# Warum sind Teichangaben erforderlich



## Mubala (23. Juli 2011)

Hallo,

ich wollte fragen, warum die Teichangaben bei der Registrierung erforderlich sind. Ich denke, es würden sich mehr Leute registrieren, die erst noch in der Planung sind ( so wie ich) und noch keinen Teich haben. Sollte man vielleicht in "optional" ändern - Meine Anregung.

MfG


----------



## Echinopsis (23. Juli 2011)

*AW: Warum sind Teichangaben erforderlich*

Moin,

man kann doch einfach 0, bzw einen Strich in das Feld posten 

Wo ist das Problem?

Ich denke es registrieren sich die Leute hier so oder so...ob sie da jetzt nix reinschreiben..eine Null oder "in Planung" kommt meiner Meinung nach aufs Selbe raus!

lG,
Daniel

P.S: Willkommen im Forum!


----------



## Joachim (24. Juli 2011)

*AW: Warum sind Teichangaben erforderlich*

Moin,

der Mensch ist in der Regel von Natur aus faul ... 

Wenn es "nur" optional ist, schreiben viele gar nichts rein. Dann werden erste Fragen gestellt und "natürlich" die wichtigsten Grunddaten vergessen... was dann die Antworter auch nur nervt, weil sie erst einmal Gegenfragen stellen müssen.... usw...

Ist das Profil jedoch ausgefüllt, können die Antworter daraus oft schon wichtige Grundinformationen entnehmen. 

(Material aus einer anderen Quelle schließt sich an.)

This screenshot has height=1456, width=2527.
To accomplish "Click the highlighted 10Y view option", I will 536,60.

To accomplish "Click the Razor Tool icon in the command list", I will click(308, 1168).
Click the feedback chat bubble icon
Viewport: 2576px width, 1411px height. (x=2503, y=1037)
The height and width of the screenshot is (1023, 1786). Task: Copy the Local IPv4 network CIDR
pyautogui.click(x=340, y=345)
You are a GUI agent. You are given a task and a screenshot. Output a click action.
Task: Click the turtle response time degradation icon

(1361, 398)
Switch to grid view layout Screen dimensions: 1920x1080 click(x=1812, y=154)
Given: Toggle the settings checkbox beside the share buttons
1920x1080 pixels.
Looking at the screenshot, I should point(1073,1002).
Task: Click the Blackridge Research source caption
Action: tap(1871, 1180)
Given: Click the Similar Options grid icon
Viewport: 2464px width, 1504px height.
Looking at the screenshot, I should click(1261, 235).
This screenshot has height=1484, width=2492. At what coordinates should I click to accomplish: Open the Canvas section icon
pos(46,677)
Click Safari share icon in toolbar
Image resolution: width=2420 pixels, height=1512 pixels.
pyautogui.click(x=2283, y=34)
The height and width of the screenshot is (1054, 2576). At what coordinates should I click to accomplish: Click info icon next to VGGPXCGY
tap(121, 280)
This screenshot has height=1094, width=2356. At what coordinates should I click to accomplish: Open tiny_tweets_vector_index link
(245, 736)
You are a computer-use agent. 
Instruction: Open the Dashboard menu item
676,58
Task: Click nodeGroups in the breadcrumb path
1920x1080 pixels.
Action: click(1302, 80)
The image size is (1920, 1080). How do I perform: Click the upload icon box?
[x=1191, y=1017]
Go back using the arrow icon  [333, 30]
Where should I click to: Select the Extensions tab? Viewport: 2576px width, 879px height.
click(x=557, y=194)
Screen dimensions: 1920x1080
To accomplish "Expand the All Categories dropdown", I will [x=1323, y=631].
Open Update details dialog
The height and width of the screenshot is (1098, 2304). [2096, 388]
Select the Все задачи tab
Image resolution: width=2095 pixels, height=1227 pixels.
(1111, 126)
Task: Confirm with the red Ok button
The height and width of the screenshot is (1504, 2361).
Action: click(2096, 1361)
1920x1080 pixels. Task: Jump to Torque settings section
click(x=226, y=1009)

Außerdem (ich müsste nach schauen) dachte ich das da auch was zu steht, wie man es ausfüllen kann wenn man noch keinen Teich hat.


----------



## Mubala (24. Juli 2011)

*AW: Warum sind Teichangaben erforderlich*

Hallo,

ich meine aber, dass einige davon abgeschreckt werden könnten  Ich dachte schon im ersten Moment: Bin ich hier richtig? War nur so als Anregung gemeint, viele trauen sich vielleicht nicht, nichts reinzuschreiben, weil sie der Meinung sind, es sind Pflichtangaben.

LG


----------



## Mubala (24. Juli 2011)

*AW: Warum sind Teichangaben erforderlich*

Hallo Joachim, 

da haben wir wohl gleichzeitig gepostet. Habe mich mal abgemeldet und die Registrierung angeschaut, da steht nichts von Angaben, wenn man noch keinen Teich hat. Das Argument mit der Faulheit ist natürlich ein gutes, welches man verstehen kann.


----------